The Notebook Add-on service runs as an application in Apache Spark. When you select Run this paragraph, the notebook submits the paragraph code to the Notebook Add-on service which in turn manages the code execution in Apache Spark.

Show/Hide editor

Use the Show/Hide editor paragraph command to toggle the visibility of the paragraph code section.

Show/Hide this output

Use the Show/Hide output paragraph command to toggle the visibility of the paragraph result section.

Configure the Paragraph

You can use the Configuration Menu or in some cases, use keystroke combination to configure the paragraph. Here are the options and related keystrokes for configuring a paragraph:

  • Width
  • Font size
  • Move down (Ctrl + Option + J)
  • Insert new (Ctrl + Shift + B)
  • Run all below (Ctrl + Shift + Enter)
  • Clone paragraph (Ctrl + Option + C)
  • Show title (Ctrl + Option + T)
  • Show line numbers (Ctrl + Option + M)
  • Disable run (Ctrl + Option + R)
  • Link this paragraph (Ctrl + Option + W)
  • Clear output (Ctrl + Option + L)
  • Remove (Ctrl + Option + D)
Paragraph Title

Although not required, a paragraph can have a descriptive title.
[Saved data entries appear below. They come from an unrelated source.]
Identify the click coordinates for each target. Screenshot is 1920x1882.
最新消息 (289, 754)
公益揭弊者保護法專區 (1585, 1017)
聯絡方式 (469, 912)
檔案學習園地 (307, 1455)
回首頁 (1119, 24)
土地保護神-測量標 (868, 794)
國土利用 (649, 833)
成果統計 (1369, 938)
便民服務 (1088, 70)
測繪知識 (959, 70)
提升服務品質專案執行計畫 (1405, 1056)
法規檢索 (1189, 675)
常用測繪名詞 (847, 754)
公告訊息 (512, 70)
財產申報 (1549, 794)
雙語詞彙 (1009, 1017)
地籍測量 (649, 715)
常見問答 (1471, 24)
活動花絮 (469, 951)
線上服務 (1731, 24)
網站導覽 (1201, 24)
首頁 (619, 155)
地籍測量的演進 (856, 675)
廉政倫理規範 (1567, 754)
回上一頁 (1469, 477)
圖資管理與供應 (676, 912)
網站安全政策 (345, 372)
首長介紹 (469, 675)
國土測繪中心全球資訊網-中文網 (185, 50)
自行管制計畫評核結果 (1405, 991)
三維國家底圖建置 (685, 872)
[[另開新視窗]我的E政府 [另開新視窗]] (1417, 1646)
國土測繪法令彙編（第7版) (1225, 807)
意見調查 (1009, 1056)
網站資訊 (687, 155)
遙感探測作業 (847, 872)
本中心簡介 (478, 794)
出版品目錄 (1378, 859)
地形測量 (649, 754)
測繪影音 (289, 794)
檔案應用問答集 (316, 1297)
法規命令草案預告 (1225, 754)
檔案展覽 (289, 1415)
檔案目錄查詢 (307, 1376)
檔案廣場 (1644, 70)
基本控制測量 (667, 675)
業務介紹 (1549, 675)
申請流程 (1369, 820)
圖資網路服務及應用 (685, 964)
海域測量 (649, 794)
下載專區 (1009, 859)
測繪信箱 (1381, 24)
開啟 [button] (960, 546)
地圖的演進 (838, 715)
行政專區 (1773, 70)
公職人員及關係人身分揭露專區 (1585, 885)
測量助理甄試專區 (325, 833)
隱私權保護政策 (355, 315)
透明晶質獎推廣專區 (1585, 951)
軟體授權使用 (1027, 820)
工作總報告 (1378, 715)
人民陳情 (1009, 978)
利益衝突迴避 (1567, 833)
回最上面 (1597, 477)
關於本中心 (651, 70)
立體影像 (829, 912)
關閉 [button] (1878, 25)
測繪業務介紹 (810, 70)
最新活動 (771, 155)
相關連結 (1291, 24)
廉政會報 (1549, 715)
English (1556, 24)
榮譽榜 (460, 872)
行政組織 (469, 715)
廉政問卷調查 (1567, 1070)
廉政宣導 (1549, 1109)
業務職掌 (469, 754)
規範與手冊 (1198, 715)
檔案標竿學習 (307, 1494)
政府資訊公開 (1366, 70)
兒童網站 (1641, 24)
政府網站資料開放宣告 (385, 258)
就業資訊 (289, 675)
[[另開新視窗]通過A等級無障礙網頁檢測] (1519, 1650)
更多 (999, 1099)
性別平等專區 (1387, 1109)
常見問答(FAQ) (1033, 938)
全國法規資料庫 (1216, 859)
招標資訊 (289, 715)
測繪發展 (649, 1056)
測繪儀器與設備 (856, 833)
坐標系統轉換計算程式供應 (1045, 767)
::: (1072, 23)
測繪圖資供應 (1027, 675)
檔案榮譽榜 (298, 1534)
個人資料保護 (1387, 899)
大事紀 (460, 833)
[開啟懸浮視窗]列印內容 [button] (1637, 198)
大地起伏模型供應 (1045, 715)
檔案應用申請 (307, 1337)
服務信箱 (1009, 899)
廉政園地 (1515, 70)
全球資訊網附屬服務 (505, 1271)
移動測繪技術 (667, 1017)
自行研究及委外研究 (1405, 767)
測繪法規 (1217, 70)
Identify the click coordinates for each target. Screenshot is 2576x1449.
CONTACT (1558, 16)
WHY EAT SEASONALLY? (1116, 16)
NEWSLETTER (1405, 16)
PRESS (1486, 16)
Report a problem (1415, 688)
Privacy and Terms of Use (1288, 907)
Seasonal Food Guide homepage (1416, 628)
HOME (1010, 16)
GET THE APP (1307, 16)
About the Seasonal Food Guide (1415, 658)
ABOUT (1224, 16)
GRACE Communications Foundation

Use the Toggle title keystroke (Ctrl + Option + T) to show or hide the paragraph title.

Code Section

In a Code Section, you can:

  • Specify the language of execution, such as SQL (%sql) or Python (%pyspark)
  • Enter the code for execution using the editor

Although a notebook may contain both SQL and PySpark (Python for Spark) paragraphs, the Notebook exports only the code that is specific to the Data Source dialog language selection to the materialized view.

Code Editor

The Code Editor contains context-aware code completion. As you type, code completion will offer suggestions in a menu. As an example, for PySpark code, the code completion menu will offer choices for Python keywords, local variable references, and Incorta schema related objects.

Result Section

The result section contains the output from the execution of the code section. You can view the output of an executed paragraph. In the Action bar for the paragraph output you can view the output as a:

  • Table
  • Bar Chart
  • Pie Chart
  • Area Chart
  • Line Chart
  • Scatter Chart

The Result Section truncates output by default to 102400 bytes. Each viewing option has specific interactions and configurable settings.

Table Settings

In the output toolbar, select settings to view the Table Options:

  • useFilter
  • showPagination

useFilter

When selected, you can interactively filter rows by specify a column filter in the filter textbox of the column header.

showPagination

When selected, you can interactively page through rows using the footer pagination control. The control allows you to go to the first page, navigate to the next page, navigate back a page, or navigate to the end pages. The footer pagination control also allows you to specify the number of items (rows) per page: 25, 50, 100, 250, or 1000.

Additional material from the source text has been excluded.